◆ **Provided data**

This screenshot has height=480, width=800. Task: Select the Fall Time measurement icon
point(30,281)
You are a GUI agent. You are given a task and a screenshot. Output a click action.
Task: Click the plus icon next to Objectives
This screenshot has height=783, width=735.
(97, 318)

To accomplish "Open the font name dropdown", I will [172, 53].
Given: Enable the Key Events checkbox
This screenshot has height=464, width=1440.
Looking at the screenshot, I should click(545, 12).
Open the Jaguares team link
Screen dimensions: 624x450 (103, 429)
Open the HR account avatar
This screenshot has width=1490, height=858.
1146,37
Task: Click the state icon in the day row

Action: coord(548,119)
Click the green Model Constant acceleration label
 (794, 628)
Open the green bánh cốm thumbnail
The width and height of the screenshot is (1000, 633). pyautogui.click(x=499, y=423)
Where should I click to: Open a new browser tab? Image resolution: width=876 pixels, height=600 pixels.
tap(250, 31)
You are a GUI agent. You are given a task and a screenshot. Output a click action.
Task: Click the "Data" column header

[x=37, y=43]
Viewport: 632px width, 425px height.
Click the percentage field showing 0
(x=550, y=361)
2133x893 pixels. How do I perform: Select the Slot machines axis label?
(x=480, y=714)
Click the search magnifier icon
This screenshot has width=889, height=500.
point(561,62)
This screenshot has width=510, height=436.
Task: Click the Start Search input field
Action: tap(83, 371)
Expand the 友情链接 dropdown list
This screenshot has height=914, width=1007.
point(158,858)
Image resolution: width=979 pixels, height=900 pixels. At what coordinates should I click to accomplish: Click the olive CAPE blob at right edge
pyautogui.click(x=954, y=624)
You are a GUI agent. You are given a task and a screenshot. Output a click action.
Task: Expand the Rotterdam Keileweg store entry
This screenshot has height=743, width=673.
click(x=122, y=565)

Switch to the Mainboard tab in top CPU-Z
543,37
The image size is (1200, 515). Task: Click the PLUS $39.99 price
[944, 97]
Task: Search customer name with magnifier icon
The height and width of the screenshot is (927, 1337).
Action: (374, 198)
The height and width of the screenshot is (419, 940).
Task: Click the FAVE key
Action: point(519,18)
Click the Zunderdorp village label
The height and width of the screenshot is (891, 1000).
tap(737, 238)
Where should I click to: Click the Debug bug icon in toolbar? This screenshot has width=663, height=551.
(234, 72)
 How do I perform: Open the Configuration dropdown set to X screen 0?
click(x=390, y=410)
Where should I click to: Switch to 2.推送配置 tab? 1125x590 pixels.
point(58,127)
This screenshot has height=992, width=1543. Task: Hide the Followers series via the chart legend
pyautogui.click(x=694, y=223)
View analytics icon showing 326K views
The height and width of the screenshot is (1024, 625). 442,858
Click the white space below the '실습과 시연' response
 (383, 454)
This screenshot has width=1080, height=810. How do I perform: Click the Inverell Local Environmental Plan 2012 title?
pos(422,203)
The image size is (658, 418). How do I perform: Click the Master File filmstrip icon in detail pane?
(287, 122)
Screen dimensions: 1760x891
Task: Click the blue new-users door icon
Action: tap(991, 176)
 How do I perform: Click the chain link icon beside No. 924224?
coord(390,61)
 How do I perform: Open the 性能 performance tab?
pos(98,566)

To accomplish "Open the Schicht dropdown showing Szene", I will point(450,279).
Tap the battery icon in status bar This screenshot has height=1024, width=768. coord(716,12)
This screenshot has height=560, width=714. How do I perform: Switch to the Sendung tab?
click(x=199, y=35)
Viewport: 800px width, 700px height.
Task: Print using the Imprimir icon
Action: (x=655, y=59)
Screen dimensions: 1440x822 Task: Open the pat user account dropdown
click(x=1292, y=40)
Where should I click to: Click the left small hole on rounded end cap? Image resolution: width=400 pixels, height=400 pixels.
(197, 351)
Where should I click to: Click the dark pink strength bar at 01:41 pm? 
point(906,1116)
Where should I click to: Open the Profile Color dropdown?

◆ **Task details**
All of the material above should be set down again, unaltered.

◆ **Result of the task**
This screenshot has height=480, width=800. Task: Select the Fall Time measurement icon
point(30,281)
You are a GUI agent. You are given a task and a screenshot. Output a click action.
Task: Click the plus icon next to Objectives
This screenshot has height=783, width=735.
(97, 318)

To accomplish "Open the font name dropdown", I will [172, 53].
Given: Enable the Key Events checkbox
This screenshot has height=464, width=1440.
Looking at the screenshot, I should click(545, 12).
Open the Jaguares team link
Screen dimensions: 624x450 (103, 429)
Open the HR account avatar
This screenshot has width=1490, height=858.
1146,37
Task: Click the state icon in the day row

Action: coord(548,119)
Click the green Model Constant acceleration label
 (794, 628)
Open the green bánh cốm thumbnail
The width and height of the screenshot is (1000, 633). pyautogui.click(x=499, y=423)
Where should I click to: Open a new browser tab? Image resolution: width=876 pixels, height=600 pixels.
tap(250, 31)
You are a GUI agent. You are given a task and a screenshot. Output a click action.
Task: Click the "Data" column header

[x=37, y=43]
Viewport: 632px width, 425px height.
Click the percentage field showing 0
(x=550, y=361)
2133x893 pixels. How do I perform: Select the Slot machines axis label?
(x=480, y=714)
Click the search magnifier icon
This screenshot has width=889, height=500.
point(561,62)
This screenshot has width=510, height=436.
Task: Click the Start Search input field
Action: tap(83, 371)
Expand the 友情链接 dropdown list
This screenshot has height=914, width=1007.
point(158,858)
Image resolution: width=979 pixels, height=900 pixels. At what coordinates should I click to accomplish: Click the olive CAPE blob at right edge
pyautogui.click(x=954, y=624)
You are a GUI agent. You are given a task and a screenshot. Output a click action.
Task: Expand the Rotterdam Keileweg store entry
This screenshot has height=743, width=673.
click(x=122, y=565)

Switch to the Mainboard tab in top CPU-Z
543,37
The image size is (1200, 515). Task: Click the PLUS $39.99 price
[944, 97]
Task: Search customer name with magnifier icon
The height and width of the screenshot is (927, 1337).
Action: (374, 198)
The height and width of the screenshot is (419, 940).
Task: Click the FAVE key
Action: point(519,18)
Click the Zunderdorp village label
The height and width of the screenshot is (891, 1000).
tap(737, 238)
Where should I click to: Click the Debug bug icon in toolbar? This screenshot has width=663, height=551.
(234, 72)
 How do I perform: Open the Configuration dropdown set to X screen 0?
click(x=390, y=410)
Where should I click to: Switch to 2.推送配置 tab? 1125x590 pixels.
point(58,127)
This screenshot has height=992, width=1543. Task: Hide the Followers series via the chart legend
pyautogui.click(x=694, y=223)
View analytics icon showing 326K views
The height and width of the screenshot is (1024, 625). 442,858
Click the white space below the '실습과 시연' response
 (383, 454)
This screenshot has width=1080, height=810. How do I perform: Click the Inverell Local Environmental Plan 2012 title?
pos(422,203)
The image size is (658, 418). How do I perform: Click the Master File filmstrip icon in detail pane?
(287, 122)
Screen dimensions: 1760x891
Task: Click the blue new-users door icon
Action: tap(991, 176)
 How do I perform: Click the chain link icon beside No. 924224?
coord(390,61)
 How do I perform: Open the 性能 performance tab?
pos(98,566)

To accomplish "Open the Schicht dropdown showing Szene", I will point(450,279).
Tap the battery icon in status bar This screenshot has height=1024, width=768. coord(716,12)
This screenshot has height=560, width=714. How do I perform: Switch to the Sendung tab?
click(x=199, y=35)
Viewport: 800px width, 700px height.
Task: Print using the Imprimir icon
Action: (x=655, y=59)
Screen dimensions: 1440x822 Task: Open the pat user account dropdown
click(x=1292, y=40)
Where should I click to: Click the left small hole on rounded end cap? Image resolution: width=400 pixels, height=400 pixels.
(197, 351)
Where should I click to: Click the dark pink strength bar at 01:41 pm? 
point(906,1116)
Where should I click to: Open the Profile Color dropdown?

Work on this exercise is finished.